> Provided information
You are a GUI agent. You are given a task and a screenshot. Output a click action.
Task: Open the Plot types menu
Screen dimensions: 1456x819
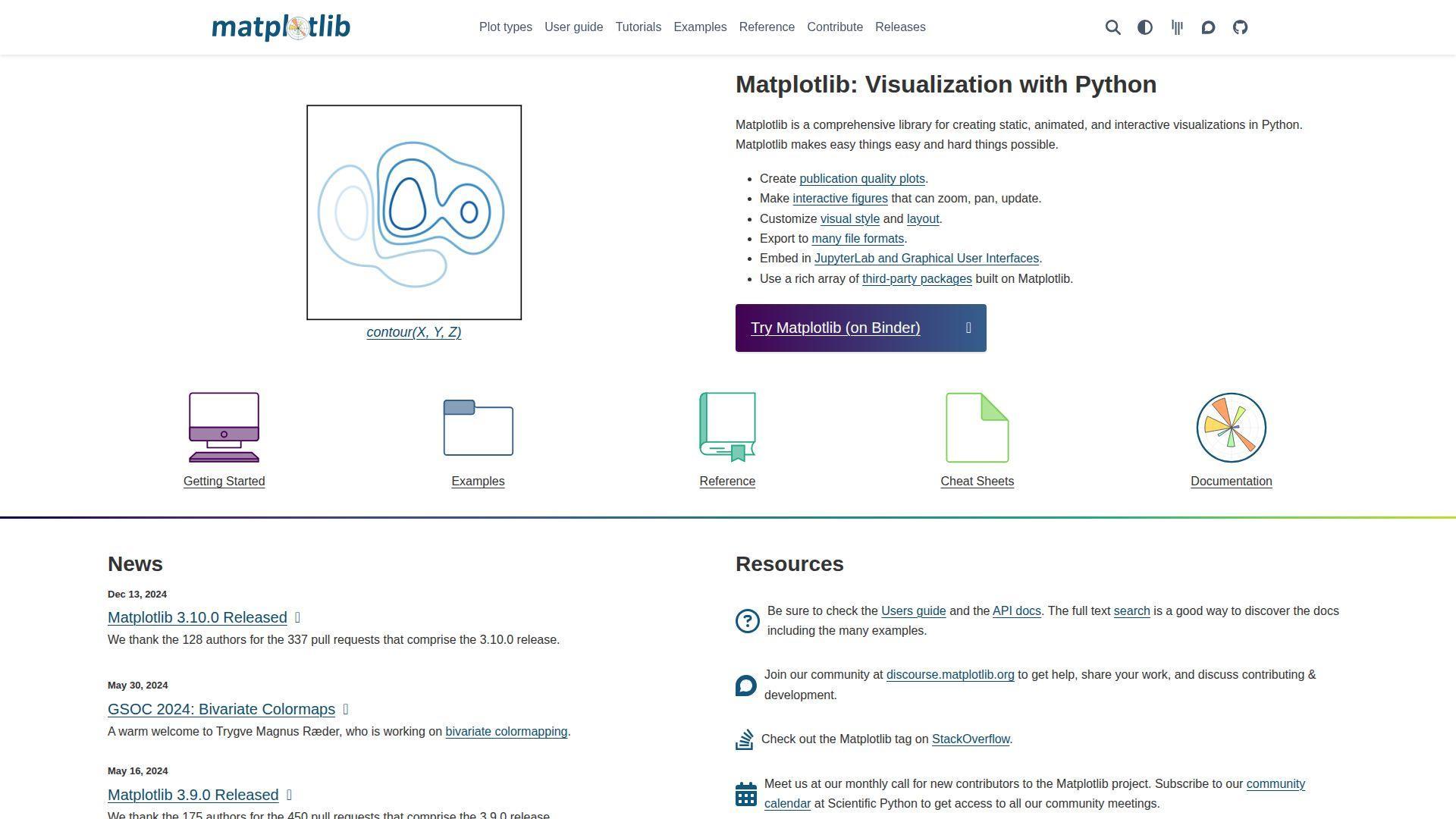(x=505, y=27)
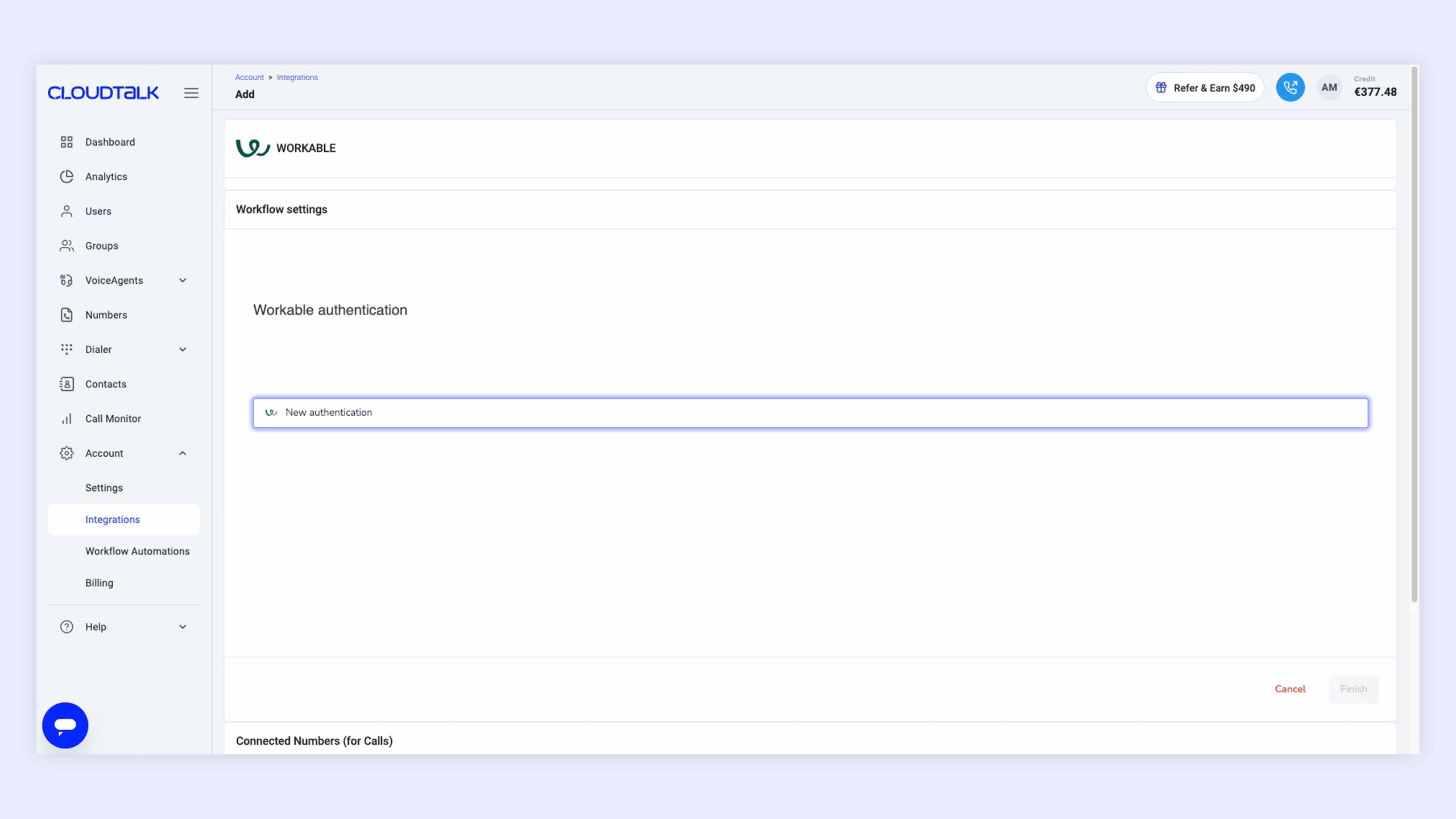Click the Call Monitor bars icon
This screenshot has width=1456, height=819.
tap(67, 419)
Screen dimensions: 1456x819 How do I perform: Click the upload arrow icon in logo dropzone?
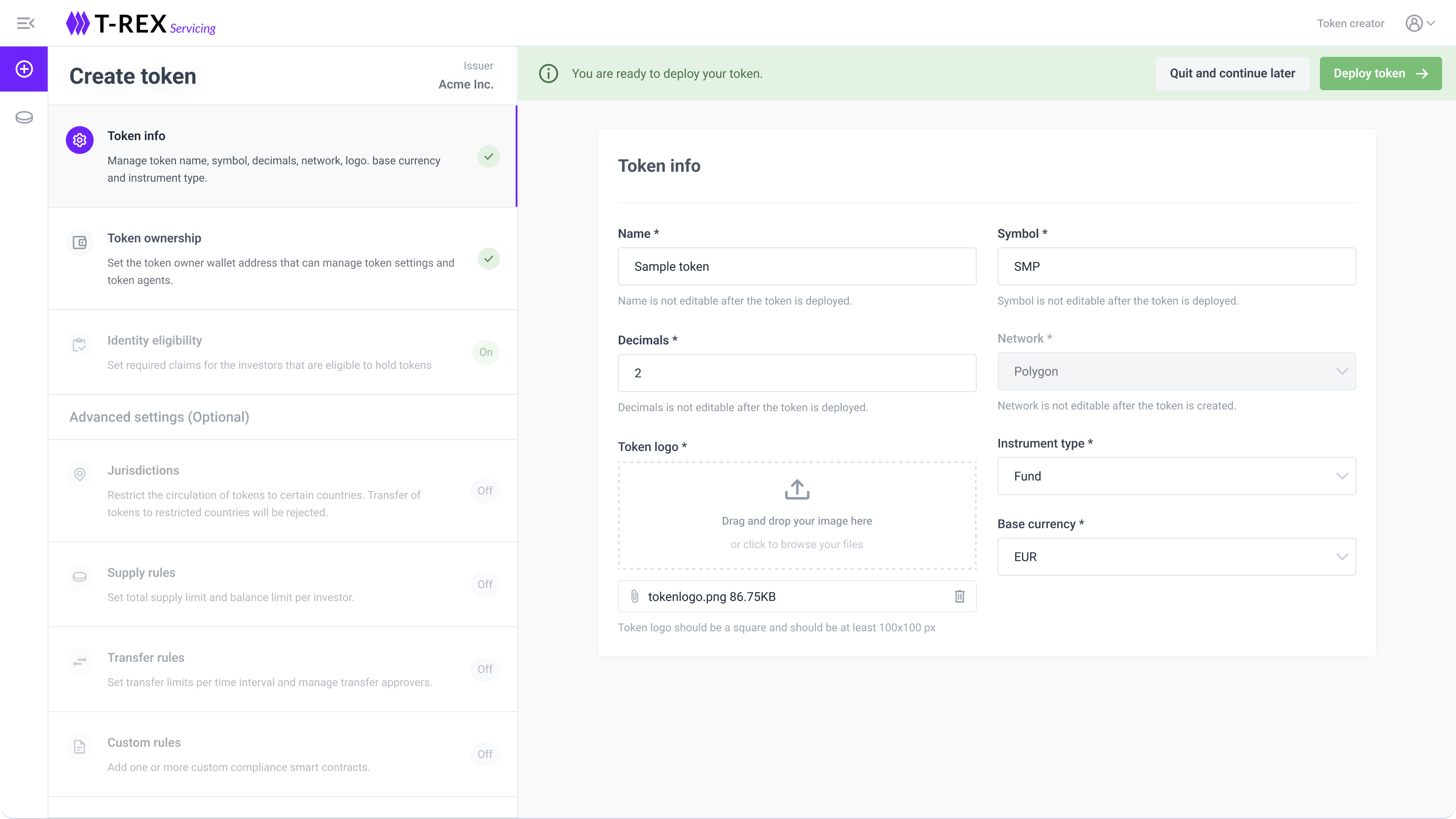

> Requirement
An exact, word-for-word copy of the records is expected, with no pictures in it.

> Your response
You are a GUI agent. You are given a task and a screenshot. Output a click action.
Task: Open the Plot types menu
Screen dimensions: 1456x819
(x=505, y=27)
Click the Call Monitor bars icon
This screenshot has width=1456, height=819.
tap(67, 419)
Screen dimensions: 1456x819 How do I perform: Click the upload arrow icon in logo dropzone?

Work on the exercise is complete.